Dear AK, your continual references to gender identity are telling more than you apparently realize, and no doubt more than you wish.
But such is the nature of compulsions!
Which church has more worldly treasures than any other AK?
BTW….speaking of houses of sand…”ours” (the one you compulsively visit) has done pretty good for 2,000 years. Must be some darn good bedrock under that sand, while “yours” seems to be Levittowning itself into theological irrelevance.
Spiritual truth is the most important thing in this world AK, so if I am “compelled” to visit here – a few days in the last couple of years total time I suppose – I am compelled by my interest in those matters. Christian unity certainly interests me, and visiting here and the reading that has flowed from that, have given me much new information on the reasons for our disunity.
I realize that your childish baiting really does not warrant any response, and that you may never rise above the level of religious “clannism”, but when personally addressed it is churlish not to reply I feel.

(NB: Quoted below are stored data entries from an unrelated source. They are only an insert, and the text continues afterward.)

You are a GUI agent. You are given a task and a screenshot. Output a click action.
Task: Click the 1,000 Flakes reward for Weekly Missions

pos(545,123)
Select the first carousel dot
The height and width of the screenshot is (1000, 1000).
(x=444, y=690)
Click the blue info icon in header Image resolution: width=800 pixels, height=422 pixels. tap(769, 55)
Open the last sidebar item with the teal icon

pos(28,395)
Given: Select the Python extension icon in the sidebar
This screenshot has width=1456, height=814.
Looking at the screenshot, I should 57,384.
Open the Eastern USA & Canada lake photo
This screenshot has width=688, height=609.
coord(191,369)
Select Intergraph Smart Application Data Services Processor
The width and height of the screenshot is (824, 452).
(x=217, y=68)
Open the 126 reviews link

In general, you seem anxious, angry, defensive and I’m afraid, arrogant. We don’t really get anywhere spiritually without humility.
It may be that you are quite a different person when on your knees before God, we are all prone to be so. In the meantime, I hope you will be able to deal with your demons successfully. Bob Larson could help you with that.
God bless you, Joe. Clear apologetics, with hope, not despair. Say a prayer for me <3
P.S: I also like your metaphors. Your "eating" metaphor helped me understand justification. And the adolescence metaphor really connects with me as well.